Epstein-Barr (EB) virus is a herpes group virus that is ubiquitous. It is the cause of classic infectious mononucleosis and is causally implicated in the pathogenesis of Burkitt lymphoma, some nasopharyngeal carcinomas, and rare hereditary lymphoproliferative disorders. The serologic response to EB virus includes antibody to early antigen, IgM and IgG antibodies to viral capsid antigen (VCA), and antibodies to Epstein-Barr nuclear antigen (EBNA).

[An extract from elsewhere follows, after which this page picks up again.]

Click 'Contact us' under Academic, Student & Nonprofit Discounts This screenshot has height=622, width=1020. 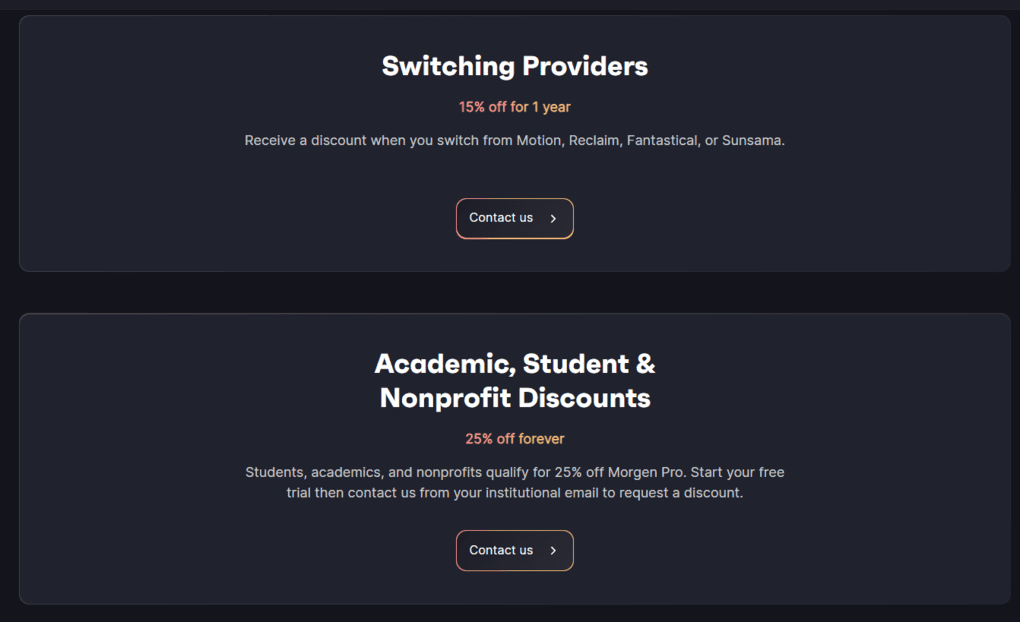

Herpesvirus-6 (HHV-6) is a member of the Herpesviridae family. These viruses contain DNA surrounded by a lipid envelope. Among members of this group, this virus is most closely related to cytomegalovirus (CMV) and HHV-7. As with other members of the herpesvirus group (herpes simplex virus [HSV] 1, HSV 2, varicella zoster virus [VZV], CMV, Epstein-Barr virus [EBV], HHV-7, HHV-8), HHV-6 may cause primary and reactivated infections subsequent to latent association with cells.(1) Infection with HHV-6 occurs early in childhood. Most adults (80%-90%) have been infected with this virus.
HHV-6 was first linked with exanthem subitum (roseola infantum) in 1998; since then, the virus has been associated with central nervous system disease almost exclusively in immunocompromised patients.(1) HHV-6 is commonly detected in patients posttransplantation. Clinical symptoms associated with this viral infection include febrile illness, pneumonitis, hepatitis, encephalitis, and bone marrow suppression. However, the majority of HHV-6 infections are asymptomatic.(2) The incidence of HHV-7 infection and its clinical manifestations posttransplantation are less well characterized.